Anybody who has sat through a particularly contentious synagogue board meeting knows that Jews still practice the ancient custom of trial by ordeal. But this is about the only example still surviving. The Rabbis prefer judicial methods that involve evidence, witness testimony, and the examination of the word of law over the examination of divine responses in determining who and what is right (Baba Metziah 59b).
Yet before the Talmudic period, trial by ordeal popped up, both in the sacred past, but also in at least one legal ritual. An ordeal is a ritualized test that one or both litigants must undergo to be vindicated. We are most familiar with the concept through "ordeal by combat": let the two litigants hack it out, and the gods (or God) will ensure the righteous party will win. Yeah, I bet that concept was just as suspect to the participants as it is to you and me. Napoleon got it right when he said, "God sides with the big battalions." I also know you are thinking about David and Goliath. Indeed, David may have framed that fight as a test of truth and right, but Goliath and I would agree it was really a championship bout for a symbolic victory, just as such contests were in Homer. I wonder how many people assumed these one-on-one contests established the right or wrong of the fight (maybe the winners did).

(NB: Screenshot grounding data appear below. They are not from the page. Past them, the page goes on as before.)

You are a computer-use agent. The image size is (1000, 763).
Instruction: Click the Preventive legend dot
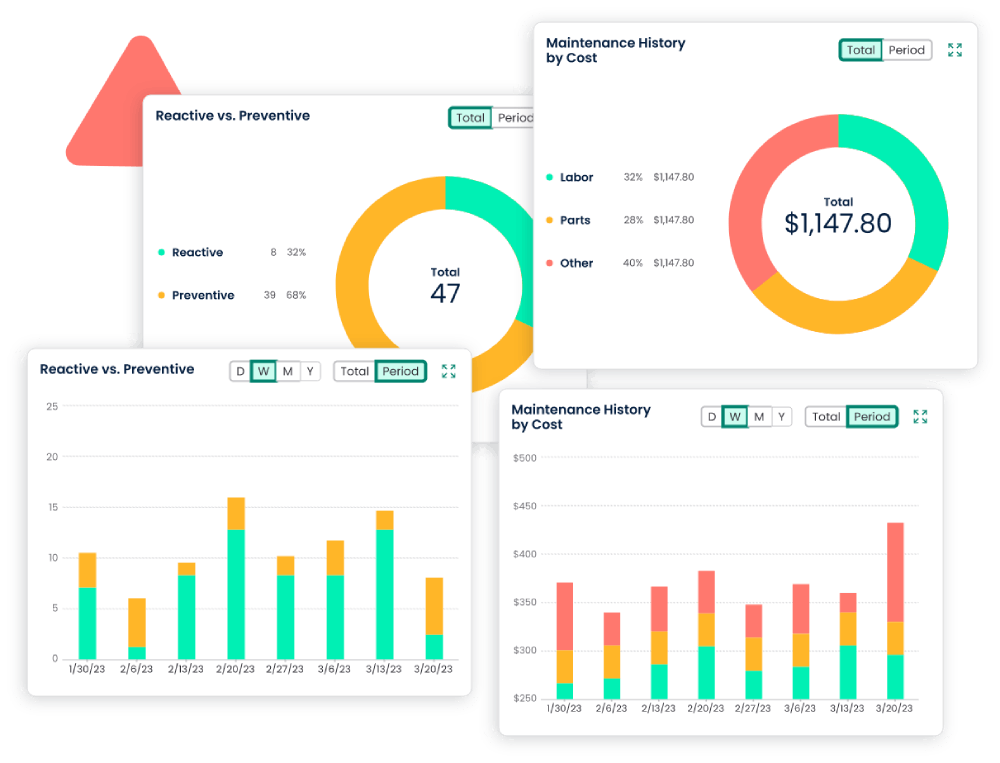[159, 295]
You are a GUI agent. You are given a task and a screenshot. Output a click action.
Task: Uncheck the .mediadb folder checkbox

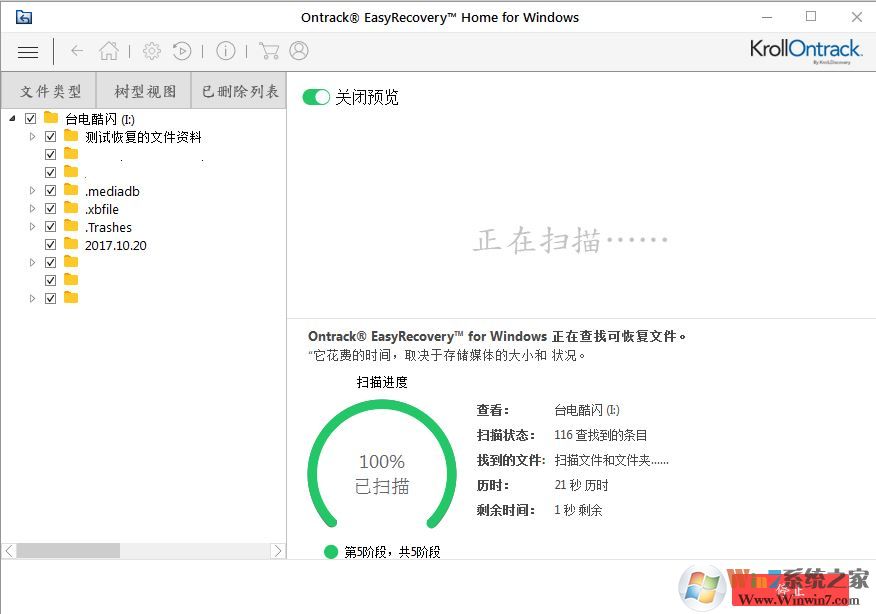tap(50, 190)
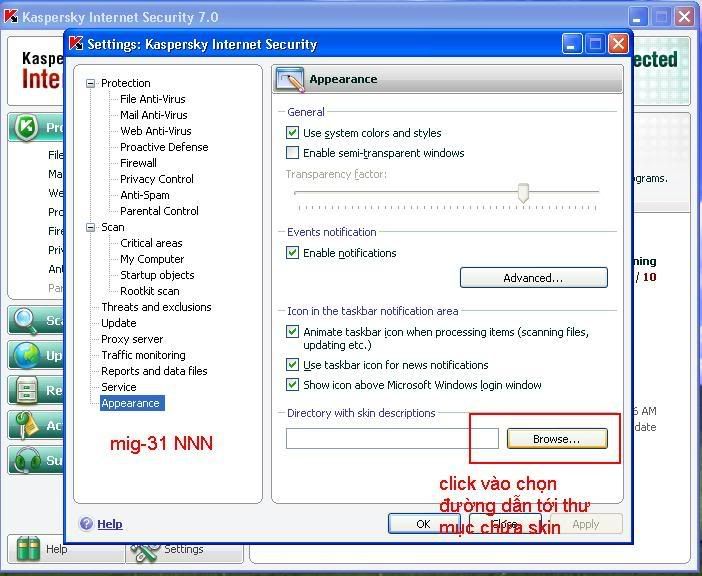The height and width of the screenshot is (576, 702).
Task: Open Threats and exclusions settings
Action: tap(156, 307)
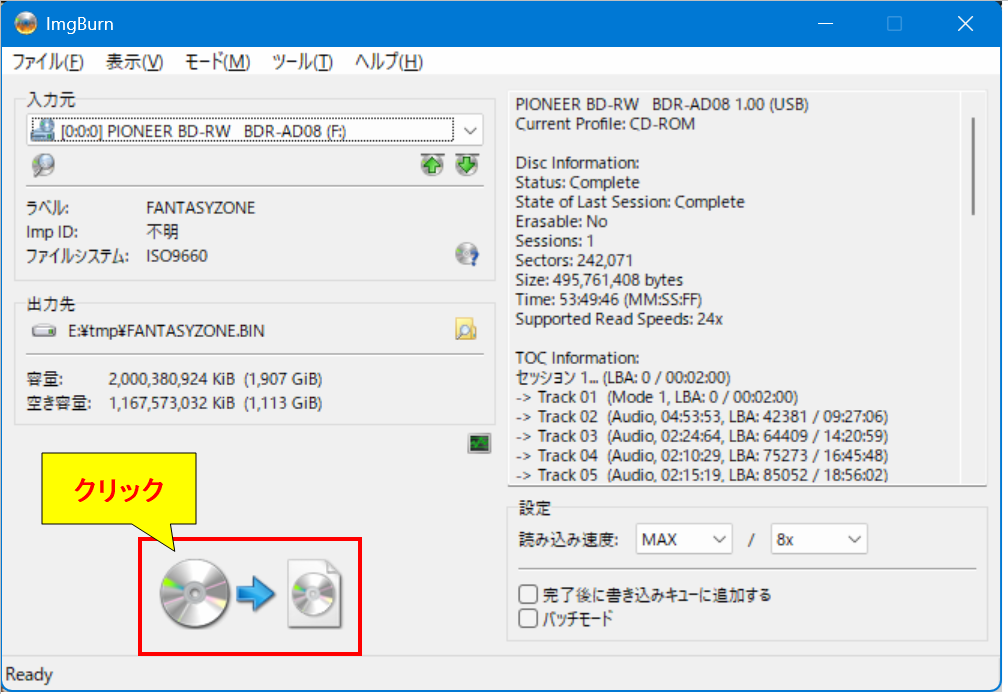Click the green eject tray icon
1008x694 pixels.
point(466,165)
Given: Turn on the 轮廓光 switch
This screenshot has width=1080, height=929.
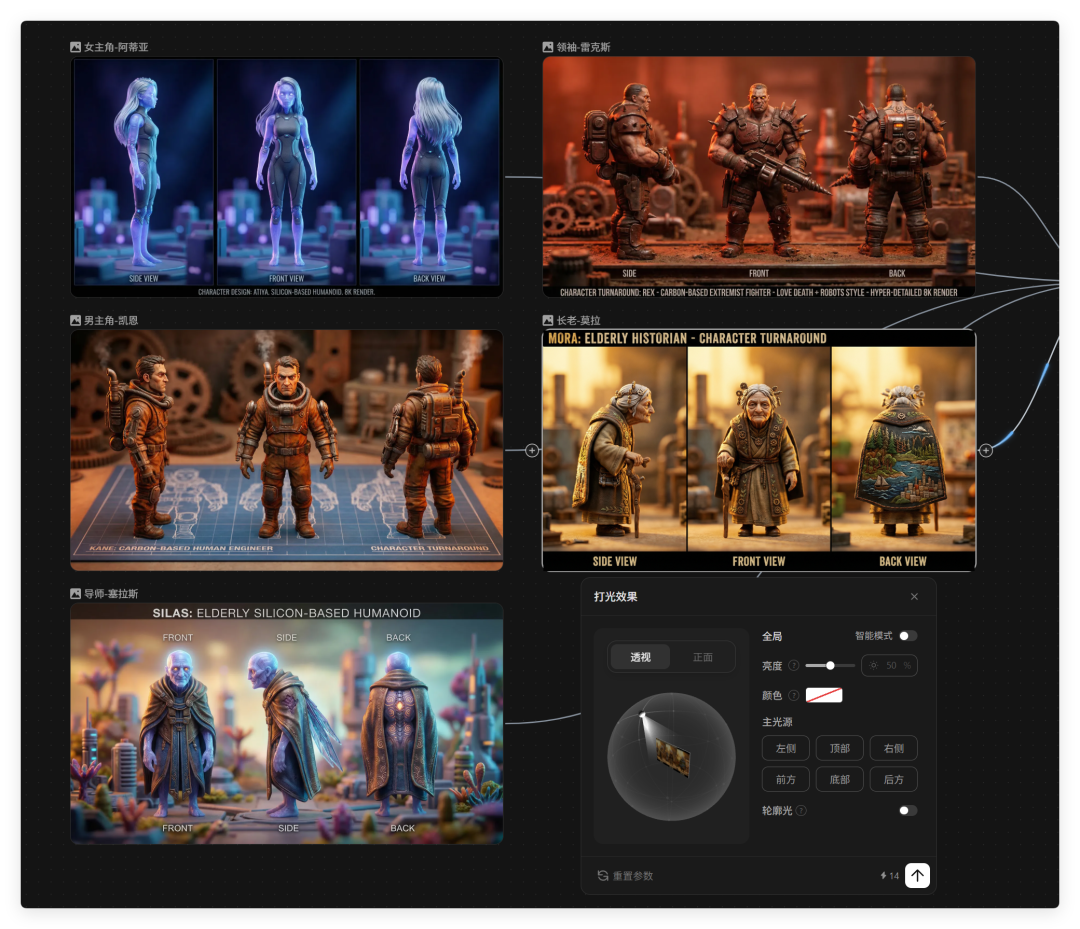Looking at the screenshot, I should [907, 811].
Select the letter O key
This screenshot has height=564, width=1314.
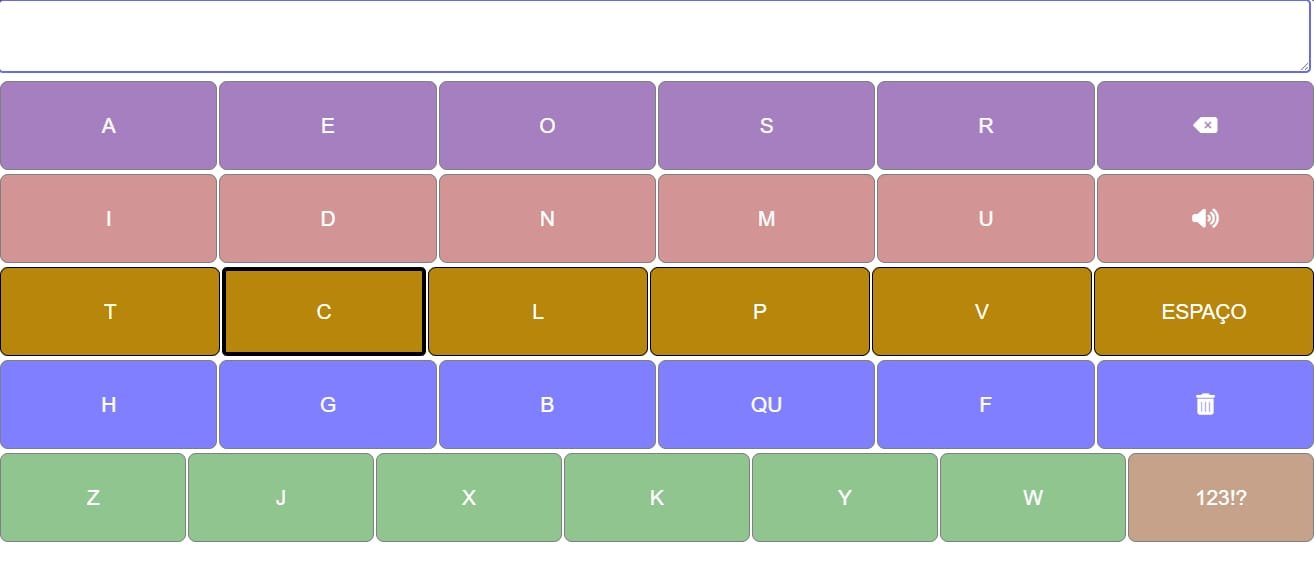(547, 125)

No, ordeals in the Bible involve inviting God to reveal the truth of the matter through a non-violent test. Examples include determining who should have leadership, such as the face off of Moses vs. Korah (Num. 16), or the dueling staves between Aaronites vs. the other tribes (Num. 17:16-26). Ordeal is also used to select who was worthy to fight for God in a milchamah mitzvah - a divinely ordained war (Judges 7).
Still, none of these are actually formal judicial proceedings. These were one-time crisis tests. The only example of a true legal ordeal appears, not surprisingly, in the book of Numbers, where most of the ordeal stories are recorded. In Numbers 5 we read about the Sotah. In this trial, a wife suspected of infidelity (it may be she had to be pregnant, the text is unclear), she is required to drink a potion made up of earth from the Temple grounds combined with a written curse - possibly written in the earth itself - that has been dissolved in living water. If she is guilty, she (or the fetus) will die and so, as it were, "return to dust." If innocent, the power of the potion would make her pregnant, or, alternatively, the resulting child from the existing pregnancy will "be like Abraham" (Mishna Sotah 2:2; Sotah 17a). This link to Abraham may be because of his righteousness, because God made him endure ten 'tests,' and/or because he once trod on the Temple grounds, infusing the earth with his holiness.
The ordeal of the Sotah was abolished from Jewish judicial practice very early in the Talmudic period, but became the model for magical potions and formulae in Jewish and Christian magic, which often require the adept to write a divine name or incantation on an edible object or dissolves the words in water and drink them.